Three nights in a row, an elderly woman from the village saw in a dream St. Athanasius, who insisted that the sheep be driven away from the holy monastery. She told the people in the village, but nobody in those atheist days would believe her. Then the saint appeared to the party secretary with the warning that if he did not stop the insult toward the monastery he would lose his child. Tradition has it that in one night, the monastery was cleaned and made ready for service. The first major modern improvement of the Zlatnolivadenski Monastery was carried out in 1981 at the personal initiative of Lyudmila Zhivkova, who expanded the monastery and constructed a two-story building in a traditional style.

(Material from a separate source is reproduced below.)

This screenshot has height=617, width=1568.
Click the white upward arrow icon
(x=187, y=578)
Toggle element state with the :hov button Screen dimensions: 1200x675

With its scale and space, this monastery is one of the largest monasteries in today's Bulgaria, but presently only has one monk due to the monastic vocations crisis in Bulgaria. The uniqueness of this place is complemented lastly by the well with holy water. It is reputed to have healing properties, and hundreds of sick pilgrims come here for it, especially on May 2, when the memory of St. Athanasius is celebrated. Patriarch Petros VII of Alexandria came in 2003 to the monastery to venerate his predecessor, who 1,659 years ago had prayed in this monastery and gifted an icon of St. Athanasius painted in Alexandria, which can be seen inside the main chapel. Despite its humble, largely unknown status within Orthodox Christianity, the Zlatnolivadenski Monastery was the grain of mustard seed for the future flourishing of monasticism in Europe (Matt. 13:31–32).3 This European monasticism was first fed from the spiritually flowering deserts of Egypt and brought through the great spiritual might of St. Athanasius the Great, who continues to intercede for the Church in this difficult time that abounds with heresies threatening to divide the Church.
Troparion: Tone 3
You were a pillar of Orthodoxy, O Hierarch Athanasios, / supporting the Church with divine doctrines; / you proclaimed the Son to be of one Essence with the Father, / putting Arius to shame. / O Righteous Father, entreat Christ God to grant us great mercy.
Kontakion: Tone 2
Having planted the dogmas of Orthodoxy, / you cut out the thorns of false doctrine, / and multiplied the seed of faith with the rain of the Spirit; / therefore, we praise you O righteous Athanasios.